Il apparait ainsi que ce système de classification, loin d’être un simple outil d’analyse, correspond à des archétypes profondément enracinés dans notre subconscient, des archétypes auxquels notre esprits fait appel lorsqu’il doit faire face à certains stimuli inhabituels. 

  C’est en tout cas ce que semble prouver des expériences conduites sous hypnose par le docteur W.C. McDall, John de Herrera et l’auteur de cet article au Anaheim Memorial Hospital, en 1977, en Californie. Après avoir hypnotisé plusieurs sujets, on leur posa des questions sur un enlèvement imaginaire par un ovni. Puis on compara ces réponses à des récits « réels » d’enlèvements. La ressemblance est frappante. Notamment en ce qui concerne les cas de rencontres du troisième type. Voici comment un sujet sous hypnose décrit les extra-terrestres qui le menacent : « Ils ont une forme humanoïde. Ils ont des têtes rondes, plus larges que celles des hommes. Leurs doigts ne ressemblent pas vraiment à des doigts. Ils sont palmés. Je ne vois pas leurs jambes, ni leurs pieds, parce qu’ils sont cachés par ce qui ressemble probablement à un genre de vêtement qui descend jusqu’aux pieds? Leur costume est d’une couleur violette plutôt que bleue. Il semble fait d’une seule pièce. Il ne semble pas y avoir de coutures. Ils mesurent environ 1,20 m. Peut être un peut plus que cela.

Ces expériences semblent donc ranger les rencontres du troisième type dans la catégorie des phénomènes hallucinatoires. Ce que semblent d’ailleurs confirmer d’autres études, notamment l’analyse des témoignages de tous ceux qui ont frôlé la mort et qui sont revenus de ce long « voyage » pour raconter ce qu’ils avaient ressenti. Pourtant, cette hypothèse ne recoupe pas tous les faits. D’une part, les cas de rencontres du troisième type confirmée par plus d’un témoins ne sont pas rares. D’autres parts, s’il s’agit d’hallucinations, comment expliquer que les victimes  soient souvent, après un « enlèvement », par exemple, affectées de trouble physique ou psychiques ? On remarque également que, dans le cas d’une hallucination ou d’un voyages aux frontières de la mort, la victime n’est généralement convaincue de la réalité de ce qu’elle est en train de vivre que tardivement, lorsque les images deviennent particulièrement vivaces.

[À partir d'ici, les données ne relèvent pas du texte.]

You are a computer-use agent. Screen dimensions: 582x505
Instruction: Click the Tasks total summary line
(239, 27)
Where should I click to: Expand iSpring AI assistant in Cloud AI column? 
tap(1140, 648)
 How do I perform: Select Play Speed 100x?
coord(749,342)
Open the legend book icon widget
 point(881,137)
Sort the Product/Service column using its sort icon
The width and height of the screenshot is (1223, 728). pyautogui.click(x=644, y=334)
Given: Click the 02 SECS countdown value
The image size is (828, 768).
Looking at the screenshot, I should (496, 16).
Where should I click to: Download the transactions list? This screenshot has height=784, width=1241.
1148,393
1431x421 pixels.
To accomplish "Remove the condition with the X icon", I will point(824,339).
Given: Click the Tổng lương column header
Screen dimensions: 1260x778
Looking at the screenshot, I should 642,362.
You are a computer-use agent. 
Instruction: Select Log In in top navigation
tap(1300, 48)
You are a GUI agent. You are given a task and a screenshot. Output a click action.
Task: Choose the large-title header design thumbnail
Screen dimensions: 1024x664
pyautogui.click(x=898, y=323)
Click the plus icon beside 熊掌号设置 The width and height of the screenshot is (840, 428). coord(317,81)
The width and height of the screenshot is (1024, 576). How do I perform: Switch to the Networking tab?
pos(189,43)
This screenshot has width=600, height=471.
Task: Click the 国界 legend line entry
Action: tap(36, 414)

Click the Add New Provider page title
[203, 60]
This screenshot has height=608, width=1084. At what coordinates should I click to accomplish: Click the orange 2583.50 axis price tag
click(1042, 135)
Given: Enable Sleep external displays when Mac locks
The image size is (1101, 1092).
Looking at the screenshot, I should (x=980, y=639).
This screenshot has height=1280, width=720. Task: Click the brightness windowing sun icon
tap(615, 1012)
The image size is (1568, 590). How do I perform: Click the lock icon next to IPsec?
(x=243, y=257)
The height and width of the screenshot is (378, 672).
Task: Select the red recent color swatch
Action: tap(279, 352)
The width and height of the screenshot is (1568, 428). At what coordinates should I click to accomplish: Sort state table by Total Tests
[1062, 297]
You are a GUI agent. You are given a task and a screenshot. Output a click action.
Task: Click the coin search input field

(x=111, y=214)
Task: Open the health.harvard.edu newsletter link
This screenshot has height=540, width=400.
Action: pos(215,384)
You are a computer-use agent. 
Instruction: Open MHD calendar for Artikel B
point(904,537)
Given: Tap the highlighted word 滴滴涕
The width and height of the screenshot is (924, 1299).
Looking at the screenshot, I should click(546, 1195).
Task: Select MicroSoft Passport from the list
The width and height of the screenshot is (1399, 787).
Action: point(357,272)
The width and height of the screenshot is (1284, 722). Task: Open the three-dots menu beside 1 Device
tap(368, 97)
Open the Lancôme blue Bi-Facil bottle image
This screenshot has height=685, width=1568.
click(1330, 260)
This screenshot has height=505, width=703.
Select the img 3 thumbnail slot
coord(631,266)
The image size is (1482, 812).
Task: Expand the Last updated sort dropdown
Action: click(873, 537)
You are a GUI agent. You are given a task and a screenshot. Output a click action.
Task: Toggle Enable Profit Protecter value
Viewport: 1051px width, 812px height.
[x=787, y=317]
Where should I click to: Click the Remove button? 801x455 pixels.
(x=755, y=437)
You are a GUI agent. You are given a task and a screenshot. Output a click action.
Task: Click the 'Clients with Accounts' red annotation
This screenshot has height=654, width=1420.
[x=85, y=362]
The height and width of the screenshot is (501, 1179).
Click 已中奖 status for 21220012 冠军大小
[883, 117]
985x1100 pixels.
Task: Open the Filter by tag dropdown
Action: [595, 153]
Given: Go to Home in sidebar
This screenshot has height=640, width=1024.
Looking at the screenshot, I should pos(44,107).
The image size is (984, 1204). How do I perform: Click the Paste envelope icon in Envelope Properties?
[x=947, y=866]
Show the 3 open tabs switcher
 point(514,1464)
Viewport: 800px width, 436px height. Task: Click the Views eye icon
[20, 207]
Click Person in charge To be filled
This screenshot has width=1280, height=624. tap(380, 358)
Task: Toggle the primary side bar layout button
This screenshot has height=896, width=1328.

Alors que, sans qu’il puisse se l’expliquer, le témoin d’une rencontre du troisième type sait tout de suite que ce qu’il voit est vrai. Mais la plus grande différence entre les deux phénomènes reste le stimulus originel. Dans le cas d’une hallucination, on parviens assez aisément à le déterminer. Dans le cas d’une rencontre du troisième type, le mystère reste entier. Rien ne permet encore de savoir pourquoi telle personne, à tel moment et en tel lieu rencontre un occupant d’un ovni.

Un stimulus « réel » semble donc bien être à l’origine des rencontres d’extra-terrestres. Mais comme Claude Rifat le fait remarquer : « Les récits d’apparitions d’ovnis ne nous éclairent en rien sur la nature exacte du stimulus qui a provoqué l’apparition. Le sujet ne fait que comparer les rencontres du troisième type avec les expériences faites avec le L.S.D : le sujet mélange le monde réel et son monde inconscient« 

Il semble donc que les témoins rapportent ce que leur sens ont perçu. C’est-à-dire qu’ils ont réellement vu des humanoïdes ou robots. 

Mais si ces créatures appartiennent à l’inconscient collectif, elles existaient peut-être déjà dans l’esprit des témoins avant qu’ils ne les rencontrent. En ce cas, si ce qu’il est convenu d’appeler le phénomène ovni a pu provoquer la perception de créatures étranges, cela prouve l’existence d’un stimulus, mais ne renseigne en rien sur la nature de ce stimulus.